§ Short task: Please repeat everything from "Python class named" down to "the next call." in the L-BFGS optimization notes below, word for word.

§ Source document:
──────

Set up gradient-descent process. L-BFGS algorithm used here for optimization. The L-BFGS algorithm comes packaged with 
SciPy, however 2 slight limitations.
1. requirement: pass the value of the loss fn and value of the gradients as two spearate functions.
2. Can only be applied to flat vectors, whereas there is a 3D image array.
   Python class named Evaluator computes both the loss value and gradients value at once, returns the loss value
   when called the first time, and caches the gradients for the next call. 

In [None]:
grads = K.gradients(loss, combination_image)[0]   # Gets the gradients of the generated image wrt the loss.

fetch_loss_and_grads = K.function([combination_image], [loss, grads]) # fn(vals)=>values[current_loss,current_gradients]

class Evaluator(object):     # This class wraps fetch_loss_and_grads in a way to render the losses and gradients
                             # via 2 seperate method calls, a reqt of ScipPy optimizer being used.
    
    def __init__(self):
        self.loss_value = None
        self.grads_values = None
        self.grads_values = None
        
    def loss(self, x):
        assert self.loss_value is None
        x = x.reshape((1, img_height, img_width, 3))
        outs = fetch_loss_and_grads([x])

──────

§ Material:
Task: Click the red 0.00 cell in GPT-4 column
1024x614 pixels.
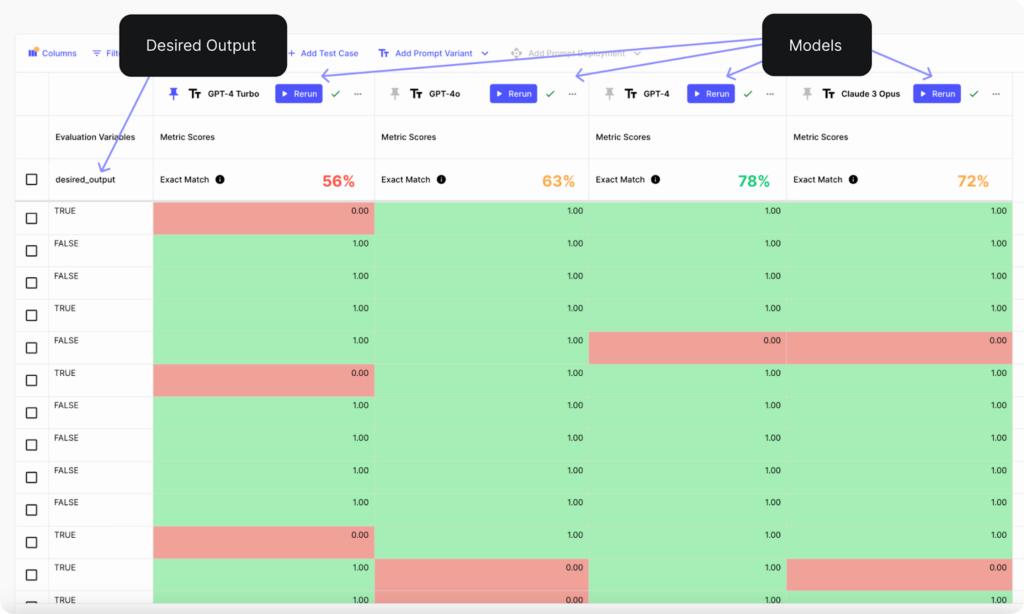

──────

§ Final answer:
Python class named Evaluator computes both the loss value and gradients value at once, returns the loss value
   when called the first time, and caches the gradients for the next call.